Either use for msg in iter(queue.get, sentinel): to .get() from the queue, where you break out of the loop by passing a sentinel value...iter(callable, sentinel)?

from multiprocessing import Queue

SENTINEL = None

if __name__ == '__main__':

    queue = Queue()

    for i in [*range(3), SENTINEL]:
        queue.put(i)

    for msg in iter(queue.get, SENTINEL):
        print(msg)

...or use get_nowait() and handle a possible queue.Empty exception if you need a non-blocking solution.

from multiprocessing import Queue
from queue import Empty
import time

SENTINEL = None

if __name__ == '__main__':

    queue = Queue()

    for i in [*range(3), SENTINEL]:
        queue.put(i)

    while True:
        try:
            msg = queue.get_nowait()
            if msg == SENTINEL:
                break
            print(msg)
        except Empty:
            # do other stuff
            time.sleep(0.1)

In case only one process and only one thread within this process is reading the queue, it would be also possible to exchange the last code snippet with:

while True:
    if not queue.empty():  # this is not an atomic operation ...
        msg = queue.get()  # ... thread could be interrupted in between
        if msg == SENTINEL:
            break
        print(msg)
    else:
        # do other stuff
        time.sleep(0.1)

Since a thread could drop the GIL in between checking if not queue.empty() and queue.get(), this wouldn't be suitable for multi-threaded queue-reads in a process.
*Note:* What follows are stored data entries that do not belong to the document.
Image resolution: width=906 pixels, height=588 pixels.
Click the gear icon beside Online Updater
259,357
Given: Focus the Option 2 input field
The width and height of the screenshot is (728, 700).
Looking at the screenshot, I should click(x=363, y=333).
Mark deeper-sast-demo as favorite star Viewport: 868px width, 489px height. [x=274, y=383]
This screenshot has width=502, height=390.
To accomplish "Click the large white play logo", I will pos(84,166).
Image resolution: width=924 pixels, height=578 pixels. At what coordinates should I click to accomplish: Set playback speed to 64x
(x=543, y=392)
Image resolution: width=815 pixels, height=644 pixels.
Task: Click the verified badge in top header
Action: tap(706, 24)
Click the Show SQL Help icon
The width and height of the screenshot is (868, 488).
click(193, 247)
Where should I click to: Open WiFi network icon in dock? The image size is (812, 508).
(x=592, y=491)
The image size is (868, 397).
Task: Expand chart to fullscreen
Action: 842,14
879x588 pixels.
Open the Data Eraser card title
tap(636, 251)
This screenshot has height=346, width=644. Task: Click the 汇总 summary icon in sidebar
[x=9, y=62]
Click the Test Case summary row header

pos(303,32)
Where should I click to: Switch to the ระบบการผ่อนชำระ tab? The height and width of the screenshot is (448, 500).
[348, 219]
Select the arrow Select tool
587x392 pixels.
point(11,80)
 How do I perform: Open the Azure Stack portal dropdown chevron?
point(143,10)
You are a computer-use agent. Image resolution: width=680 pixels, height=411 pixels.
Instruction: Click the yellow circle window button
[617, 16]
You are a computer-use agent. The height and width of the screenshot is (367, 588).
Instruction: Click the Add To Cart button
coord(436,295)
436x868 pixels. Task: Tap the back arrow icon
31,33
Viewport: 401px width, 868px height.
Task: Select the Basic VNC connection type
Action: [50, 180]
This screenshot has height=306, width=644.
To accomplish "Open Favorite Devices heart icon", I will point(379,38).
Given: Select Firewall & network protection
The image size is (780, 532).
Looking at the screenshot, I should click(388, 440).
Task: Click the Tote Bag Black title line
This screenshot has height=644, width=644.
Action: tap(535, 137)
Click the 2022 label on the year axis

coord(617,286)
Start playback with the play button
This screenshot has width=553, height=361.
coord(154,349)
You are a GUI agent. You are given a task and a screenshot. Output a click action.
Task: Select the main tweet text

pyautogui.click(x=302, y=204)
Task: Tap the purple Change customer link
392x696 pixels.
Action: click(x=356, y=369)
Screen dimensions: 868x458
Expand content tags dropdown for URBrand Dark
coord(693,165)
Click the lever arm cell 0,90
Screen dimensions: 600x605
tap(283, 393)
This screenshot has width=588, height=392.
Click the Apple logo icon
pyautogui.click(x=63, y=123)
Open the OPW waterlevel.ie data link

The same applies if multiple processes are reading from the queue.

For single-producer / single-consumer scenarios, using a multiprocessing.Pipe instead of multiprocessing.Queue would be sufficient and more performant, though.



回答2:

Your code actually works, some of the time.

That's because the queue is not instantly not empty. The implementation is a bit more involved to support communication between multiple processes, so threads and pipes are involved that cause the empty state to last a little longer than your code allows for.

See the note in the Pipes and Queues section:

When an object is put on a queue, the object is pickled and a background thread later flushes the pickled data to an underlying pipe. This has some consequences which are a little surprising, but should not cause any practical difficulties – if they really bother you then you can instead use a queue created with a manager.

  1. After putting an object on an empty queue there may be an infinitesimal delay before the queue’s empty() method returns False [...]

(bold emphasis mine)

If you add a loop to check for emptyness first then your code works:

queue = multiprocessing.Queue()

for i in range(3):
    queue.put(i)

while queue.empty():
    print 'queue is still empty'

while not queue.empty():
    print queue.get()

When you run the above, most of the time the 'queue is still empty' appears once. Sometimes it doesn't appear at all, and sometimes it'll be printed twice.



回答3:

Check queue before using get:

import multiprocessing

queue = multiprocessing.Queue()

for i in range(3):
    queue.put(i)

while not queue.empty():
    if not queue.empty():
        print queue.get()